在移植中后期,气道并发症的参与可使感染更易发生,治疗难度亦加大。有文献表明,肺移植术后气道并发症总体发生率可达10%~15%[21-22],主要与移植后支气管动脉滋养中断及局部缺血有关,而气道端-吻合端大小不匹配以及曲霉局部定植亦是其危险因素[23]。本组随访期内共发生气道并发症8例,其中吻合口肉芽/瘢痕狭窄6例,吻合口软化2例,中位发生时间为移植后72.5 d。因其显著阻碍气道引流,患者均并发不同程度的肺部感染,临床应及早采用内镜治疗(球囊扩张、支架置入、氩气电灼等)乃至手术介入等手段积极处理,患者气道通畅和完整性的恢复是控制感染的先决条件。

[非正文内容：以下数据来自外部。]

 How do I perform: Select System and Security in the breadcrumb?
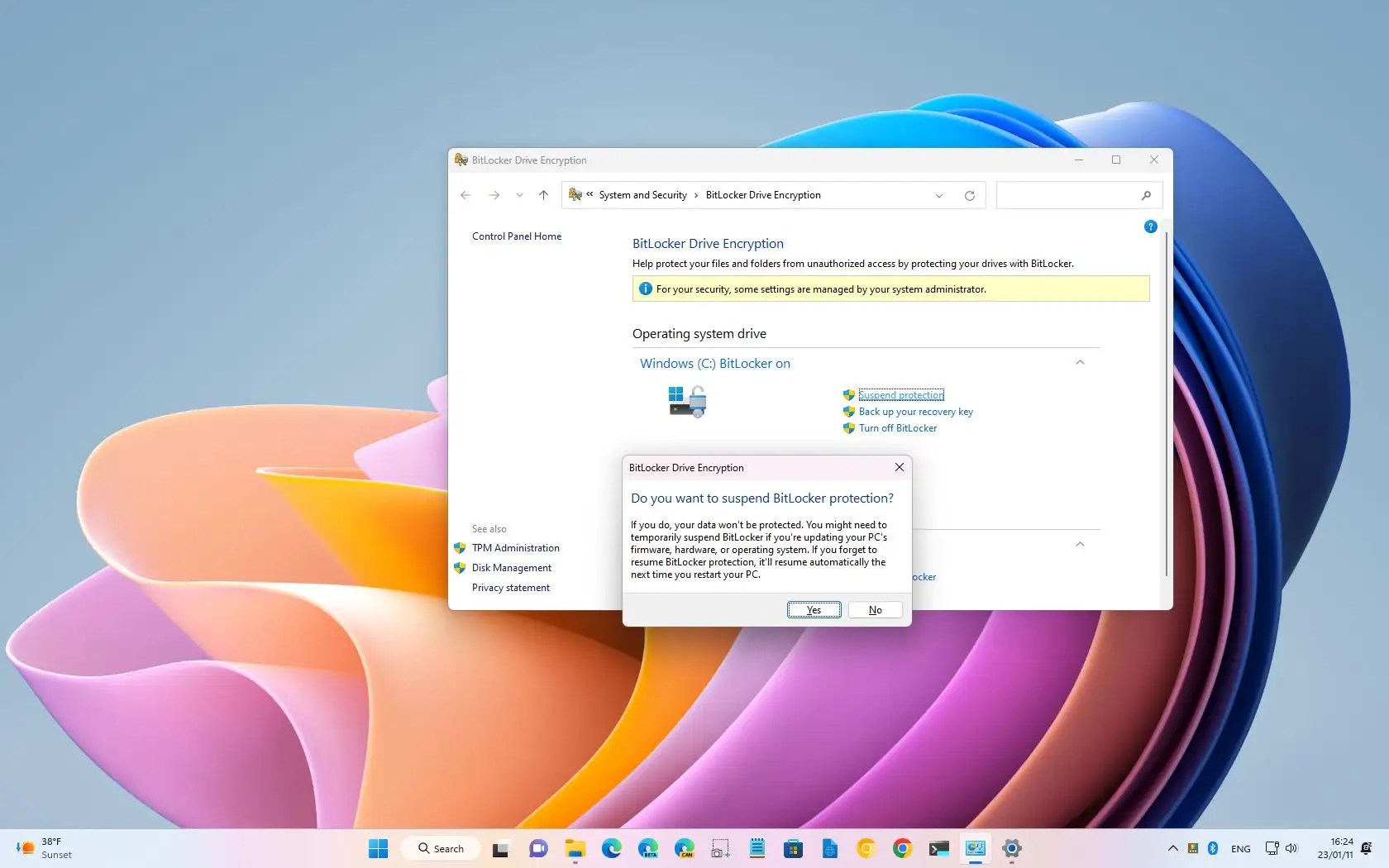pos(642,195)
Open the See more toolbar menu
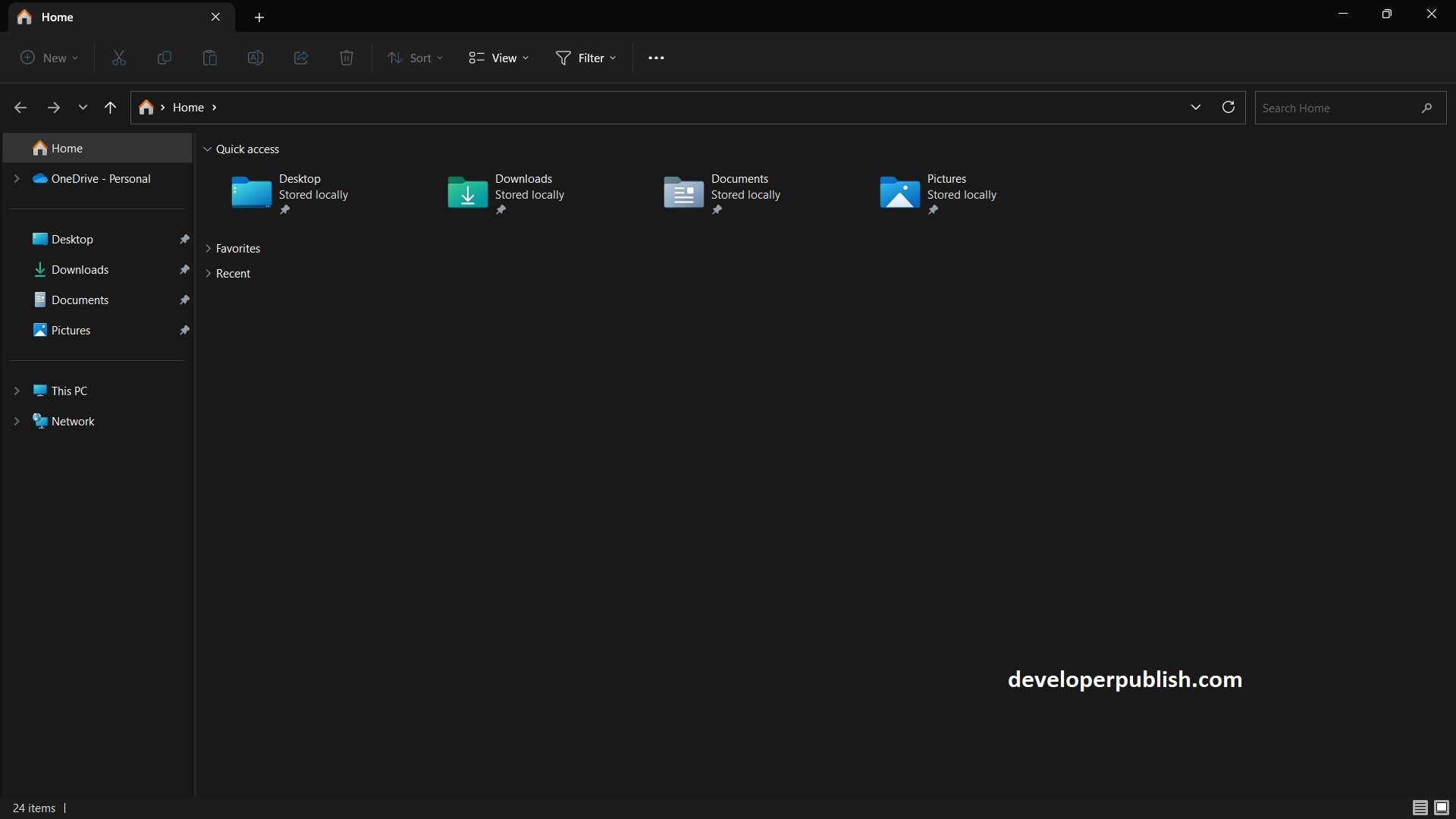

对临床肺移植而言,国内开展较晚,虽临床取得较好效果[24],但移植总量仍小,论证力度相对有限。此外,由于本研究的回顾性分析的限制,一些与移植后感染相关的其他因素,如移植肺与受体胸腔体积匹配,感染进程及排异进程之间的相互关联并未被研究。虽然本研究的策略在于收集术后所有的肺部感染事件,由于受体术后分布于全国各地,我们无法保证所有的感染事件都得到记录。未来的研究,包括肺移植术后免疫系统功能监测、免疫抑制维持药物代谢动力学与临床感染之间相关性等,均有待进一步开展。
综上所述,早期肺部感染事件对患者生存的影响显著,对肺移植术后各阶段肺部感染时间分布、病原分布的初步认识,对临床选择及时及适当的抗感染措施,改善患者的总体生存质量有重要意义。